--- TASK PROMPT ---
Where the data below begins, start duplicating lines exactly, and finish with the line containing "Task: Click the disabled 1m zoom option"; add nothing else. Leave the pictures out.

--- MATERIAL PROVIDED ---
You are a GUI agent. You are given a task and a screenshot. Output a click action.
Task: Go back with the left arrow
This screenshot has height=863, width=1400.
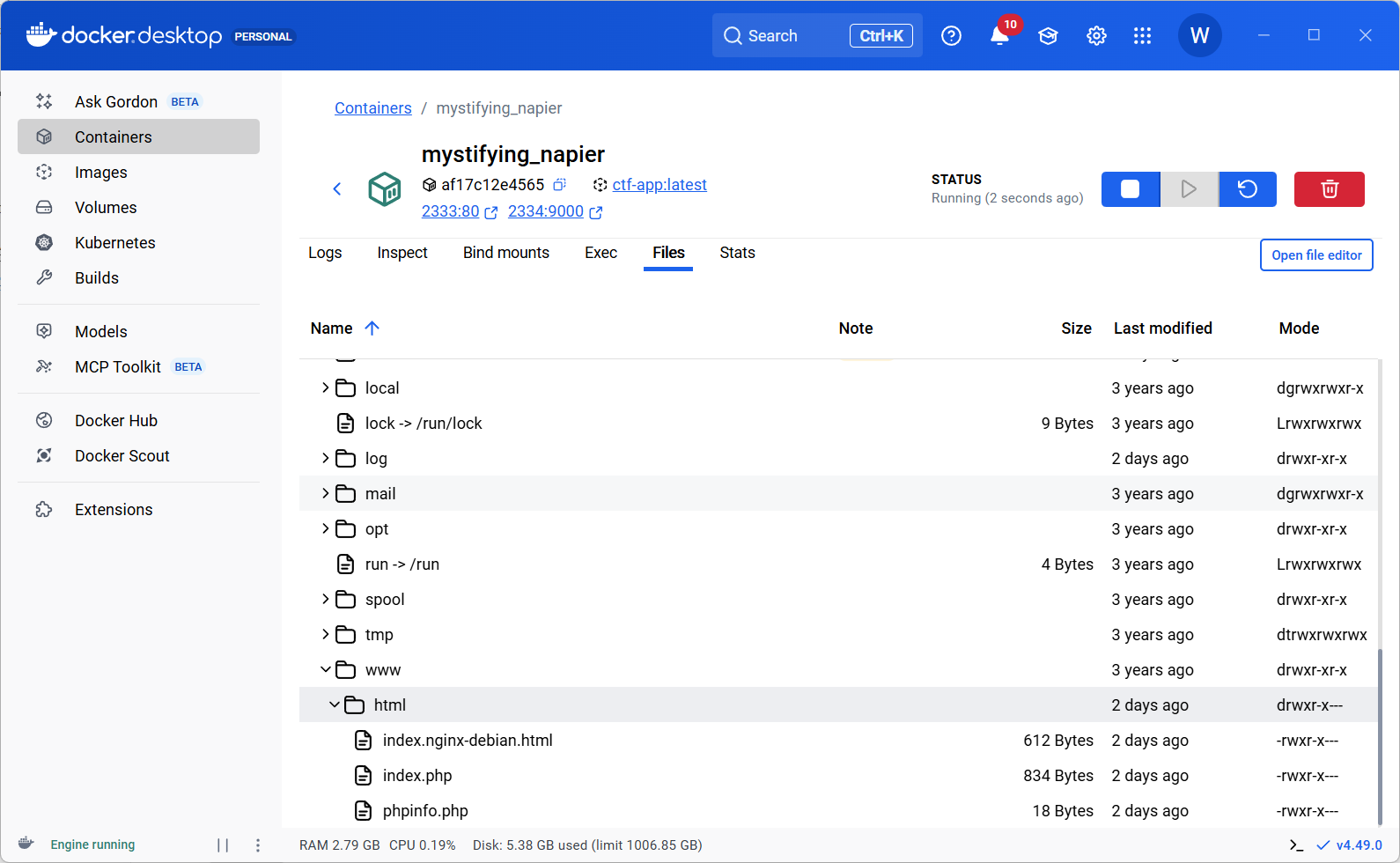[337, 188]
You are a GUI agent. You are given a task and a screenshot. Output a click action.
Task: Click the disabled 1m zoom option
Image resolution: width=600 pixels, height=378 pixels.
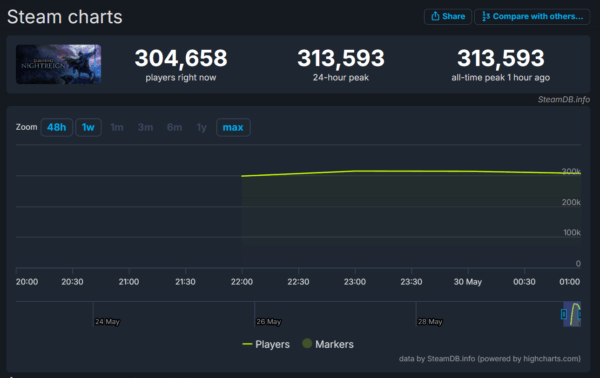(117, 127)
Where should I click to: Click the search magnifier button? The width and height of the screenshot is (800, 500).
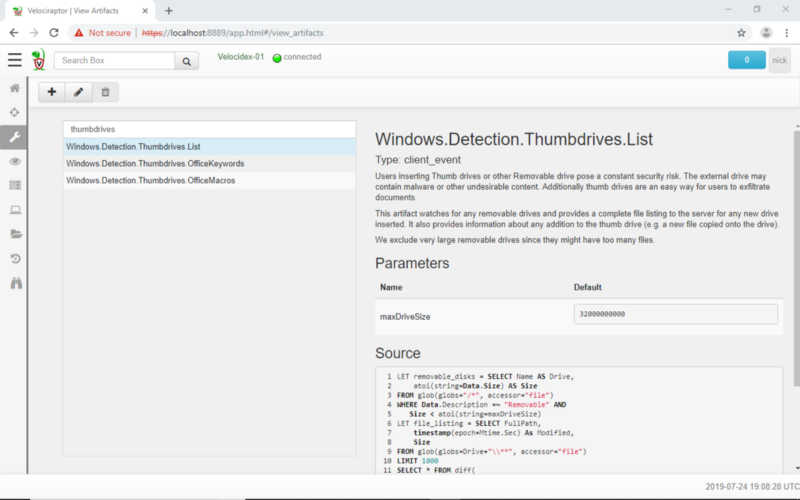click(187, 61)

--- ANSWER ---
You are a GUI agent. You are given a task and a screenshot. Output a click action.
Task: Go back with the left arrow
This screenshot has height=863, width=1400.
[337, 188]
You are a GUI agent. You are given a task and a screenshot. Output a click action.
Task: Click the disabled 1m zoom option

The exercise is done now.